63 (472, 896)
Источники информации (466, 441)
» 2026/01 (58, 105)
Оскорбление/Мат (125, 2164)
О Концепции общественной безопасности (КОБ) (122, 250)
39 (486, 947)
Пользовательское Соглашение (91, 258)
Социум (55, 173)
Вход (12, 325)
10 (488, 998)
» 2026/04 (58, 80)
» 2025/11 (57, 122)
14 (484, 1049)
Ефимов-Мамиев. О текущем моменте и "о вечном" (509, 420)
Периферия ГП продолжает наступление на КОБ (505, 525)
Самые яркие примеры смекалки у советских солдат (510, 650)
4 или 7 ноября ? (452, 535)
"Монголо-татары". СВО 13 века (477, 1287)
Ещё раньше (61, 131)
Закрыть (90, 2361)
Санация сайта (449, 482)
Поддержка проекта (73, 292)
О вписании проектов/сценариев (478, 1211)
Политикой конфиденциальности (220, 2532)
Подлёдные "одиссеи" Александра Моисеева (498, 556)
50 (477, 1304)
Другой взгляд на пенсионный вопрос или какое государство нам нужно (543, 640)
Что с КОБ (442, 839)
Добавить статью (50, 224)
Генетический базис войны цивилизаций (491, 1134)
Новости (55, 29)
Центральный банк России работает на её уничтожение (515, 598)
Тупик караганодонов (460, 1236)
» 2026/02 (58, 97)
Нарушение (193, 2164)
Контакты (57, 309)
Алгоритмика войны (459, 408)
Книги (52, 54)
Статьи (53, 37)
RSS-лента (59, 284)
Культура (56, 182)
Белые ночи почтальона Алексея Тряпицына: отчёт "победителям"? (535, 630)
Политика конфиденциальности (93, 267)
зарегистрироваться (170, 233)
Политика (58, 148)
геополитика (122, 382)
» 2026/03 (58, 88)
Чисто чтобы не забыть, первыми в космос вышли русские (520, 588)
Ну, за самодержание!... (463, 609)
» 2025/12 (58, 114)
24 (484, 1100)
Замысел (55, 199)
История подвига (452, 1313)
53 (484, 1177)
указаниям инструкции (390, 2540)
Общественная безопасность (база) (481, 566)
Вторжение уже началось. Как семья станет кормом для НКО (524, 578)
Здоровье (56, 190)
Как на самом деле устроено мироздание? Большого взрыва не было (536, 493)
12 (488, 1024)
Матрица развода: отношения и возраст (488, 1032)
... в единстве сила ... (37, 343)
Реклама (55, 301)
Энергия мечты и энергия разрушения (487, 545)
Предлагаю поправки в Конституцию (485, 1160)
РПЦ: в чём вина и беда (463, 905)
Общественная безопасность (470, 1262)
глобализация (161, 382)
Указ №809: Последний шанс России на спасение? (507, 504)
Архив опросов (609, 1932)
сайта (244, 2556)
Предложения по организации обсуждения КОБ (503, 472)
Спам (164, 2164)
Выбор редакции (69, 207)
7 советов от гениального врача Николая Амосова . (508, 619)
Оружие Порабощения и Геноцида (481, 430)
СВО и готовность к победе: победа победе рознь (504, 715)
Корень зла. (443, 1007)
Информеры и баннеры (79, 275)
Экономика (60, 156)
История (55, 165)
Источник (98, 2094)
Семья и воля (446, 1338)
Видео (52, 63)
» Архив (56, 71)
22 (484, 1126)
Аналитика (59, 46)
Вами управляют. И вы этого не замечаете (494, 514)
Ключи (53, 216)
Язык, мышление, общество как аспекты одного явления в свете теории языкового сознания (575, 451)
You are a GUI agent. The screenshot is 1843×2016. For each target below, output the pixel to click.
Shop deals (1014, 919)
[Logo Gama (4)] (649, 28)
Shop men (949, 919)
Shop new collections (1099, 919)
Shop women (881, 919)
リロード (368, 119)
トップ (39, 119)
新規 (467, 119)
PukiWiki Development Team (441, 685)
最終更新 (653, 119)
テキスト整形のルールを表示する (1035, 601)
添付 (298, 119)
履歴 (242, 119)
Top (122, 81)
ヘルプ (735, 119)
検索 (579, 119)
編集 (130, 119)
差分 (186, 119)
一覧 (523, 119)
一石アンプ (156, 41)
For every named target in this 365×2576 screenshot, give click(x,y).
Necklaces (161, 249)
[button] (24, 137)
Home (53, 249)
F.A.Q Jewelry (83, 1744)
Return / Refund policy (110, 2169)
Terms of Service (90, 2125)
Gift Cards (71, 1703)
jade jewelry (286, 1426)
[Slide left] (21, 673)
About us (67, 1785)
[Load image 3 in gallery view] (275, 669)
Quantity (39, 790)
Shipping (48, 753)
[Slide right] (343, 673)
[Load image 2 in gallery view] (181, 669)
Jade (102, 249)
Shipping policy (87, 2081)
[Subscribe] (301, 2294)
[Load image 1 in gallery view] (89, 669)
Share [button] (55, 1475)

____________________

• [Assignment]: Filter the records above for lines with "gallery".

• [Exercise output]:
[Load image 3 in gallery view] (275, 669)
[Load image 2 in gallery view] (181, 669)
[Load image 1 in gallery view] (89, 669)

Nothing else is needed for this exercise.